Fly.io vs E2B
ComparisonAs AI agents move from prototypes to production workloads, the infrastructure beneath them matters more than ever. Fly.io and E2B both offer fast-spinning virtual machines aimed at modern developer workflows — but they solve fundamentally different problems. Fly.io is a global edge application platform designed to run full-stack apps close to users, while E2B is purpose-built to give AI agents secure, ephemeral sandboxes for code execution.
The comparison sharpened in January 2026 when Fly.io launched Sprites — persistent, stateful sandbox VMs with checkpoint-and-restore capabilities — moving directly into territory E2B has dominated since its emergence. Meanwhile, E2B raised a $21M Series A in mid-2025 and now counts 88% of the Fortune 100 among its users, cementing its position as the default sandbox layer for agentic AI workflows. Choosing between them depends on whether you need a platform for deploying applications or an execution layer for AI-generated code.

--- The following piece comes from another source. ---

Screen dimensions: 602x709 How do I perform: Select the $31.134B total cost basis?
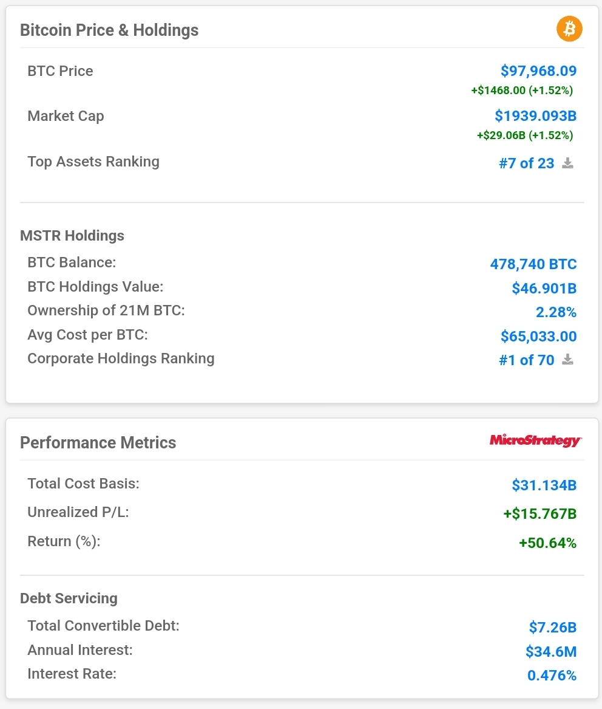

This comparison breaks down the architectural differences, pricing models, and ideal use cases for each platform in the context of the rapidly evolving agentic economy.
Feature Comparison
| Dimension | Fly.io | E2B |
|---|---|---|
| Primary Purpose | Global edge application deployment | Secure sandboxed code execution for AI agents |
| VM Architecture | Full Linux Machines (hardware-virtualized containers); Sprites for sandboxes | Firecracker microVMs with ~150ms cold start |
| Cold Start Time | Machines: milliseconds; Sprites: 1–2 seconds | ~150 milliseconds |
| State Persistence | Sprites: 100GB NVMe filesystem persists indefinitely; checkpoint/restore in ~300ms | Ephemeral by default; sessions up to 24 hours with pause/resume |
| Global Distribution | 35+ regions worldwide with automatic geo-routing | Centralized cloud regions; not edge-distributed |
| Agent Framework Support | General-purpose; no built-in agent SDK integrations | Native SDKs for Python and JS/TS; integrates with LangChain, CrewAI, OpenAI Agents SDK |
| Pricing Model | $0.07/CPU-hour + $0.04/GB-hour memory; no charge when idle | ~$0.05/hour per 1 vCPU sandbox (RAM included); billed per second |
| Concurrency Limits | No hard sandbox limit; scales with account tier | Up to 100 concurrent sandboxes (Pro); enterprise tiers higher |
| Open Source | Proprietary platform | Open-source core (Apache 2.0) |
| Enterprise Adoption | Popular with startups and indie developers | 88% of Fortune 100; used by Perplexity, Hugging Face, Manus |
| GPU Support | Retracted GPU hosting ambitions in 2024 | No native GPU; focused on CPU-based code execution |
| Custom Environments | Any Docker image; full OS control | Custom sandbox templates with configurable CPU/RAM |
Detailed Analysis
Architecture: Edge Platform vs Agent Sandbox
Fly.io and E2B start from opposite ends of the infrastructure stack. Fly.io is a full application platform — you deploy web servers, databases, background workers, and APIs on globally distributed hardware-virtualized Machines. Its value proposition is latency reduction through geographic proximity: your app runs in the region closest to each user. This makes it ideal for the agentic web, where AI agents making real-time decisions need low-latency access to both compute and data.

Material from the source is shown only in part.